Camels, Desert and Pyramids


The desert between Cairo and Saqqara is not very nice. We rented camels for a trek through the desert to the step pyramid at Saqqara and I, at least, expected Lawrence-of-Arabia dunes. We found instead that the edge of the desert near the city is largely a dump where trash is left out to desiccate and blow away. So we soon found ourselves passing through automobile tires, construction refuse, miscellaneous metal objects, and a dead horse picked at by birds. Riding a camel was amusing, although a bit more fatiguing than riding a horse, since you sway in a sort of circular motion, on muscles you are not used to using. The camels were in poor condition, and their saddles ragged, and we feared that the money we spent renting them did nothing to improve their care. The two hour ride between Giza and Saqqara was not particularly demanding, and at the Saqqara step-pyramid complex Angelique the Egyptologist gave me a rundown of its history. Much nicer than a guidebook

Camera-shy camel...

Justine riding off into...nothing


Khepren looking forever on towards sunrise

The Great Pyramids are the stupendous tombs of Khufu (Greek: Cheops) Khafre and Menkaure on the Giza plateau. They are surrounded by dozens of smaller pyramids, mastabas and a necropolis and constitute with them an enormous park of the ancient dead. What the postcards and the history book photos do not reveal however, is that the squalid little town of Giza has now oozed out like lava and spread almost to the foot of the Sphinx. The pyramids themselves are still awesome by their very size and antiquity, but it is difficult to feel the mystery with so many tourists and merchants all about. We rode first on horseback out into the unpolluted part of the desert on the western side, and simply sat awhile, absorbing the experience of being before the most ancient of edifices. Then we viewed the splendid solar barque which had recently been unearthed – and reconstructed – at the site.

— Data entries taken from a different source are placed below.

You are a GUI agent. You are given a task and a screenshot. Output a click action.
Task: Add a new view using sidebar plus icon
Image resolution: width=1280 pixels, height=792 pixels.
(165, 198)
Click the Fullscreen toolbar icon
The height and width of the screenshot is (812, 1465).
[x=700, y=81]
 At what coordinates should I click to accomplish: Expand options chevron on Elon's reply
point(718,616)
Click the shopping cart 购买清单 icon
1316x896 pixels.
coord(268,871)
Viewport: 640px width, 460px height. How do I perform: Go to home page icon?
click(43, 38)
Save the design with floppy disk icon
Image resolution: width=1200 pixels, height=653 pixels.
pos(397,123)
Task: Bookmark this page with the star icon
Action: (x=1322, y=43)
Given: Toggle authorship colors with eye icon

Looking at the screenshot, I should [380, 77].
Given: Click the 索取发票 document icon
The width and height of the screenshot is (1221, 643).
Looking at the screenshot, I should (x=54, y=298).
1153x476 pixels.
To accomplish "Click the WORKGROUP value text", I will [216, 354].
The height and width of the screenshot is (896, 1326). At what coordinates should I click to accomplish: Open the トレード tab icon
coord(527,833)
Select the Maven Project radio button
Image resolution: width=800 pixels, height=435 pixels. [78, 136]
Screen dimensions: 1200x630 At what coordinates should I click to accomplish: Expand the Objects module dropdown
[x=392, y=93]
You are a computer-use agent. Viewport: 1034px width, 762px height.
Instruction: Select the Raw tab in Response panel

Justine and Angelique riding at Giza

Like Father, like daughter
Winter 1928
Spring 2000


Dr. Salam Baker, Angelique and Justine at the closing dinner of the 8th International conference of Egyptologists
Closing Dinner of the 8th International conference of Egyptologists, at the foot of the pyramids


Overnight Train to Luxor


The overnight train to Luxor is boarded at Ramses Station, in downtown Cairo. We reserved a first-class cabin for the night, and after a tolerable supper, we turned off the light and starred out the window at the villages the train passed during the night. We passed through towns of all sizes, some lit with modern lighting and some, the smaller villages, with only the scantiest of electric service. But everywhere there were minarets, large and small, lit up with neon lighting, almost always green. Near the tracks we caught sight of men in groups squatting on the ground in their galabiyas in the semi-darkness. We presumed they waited for a train, not ours, but in the dim light, they looked like souls in purgatory.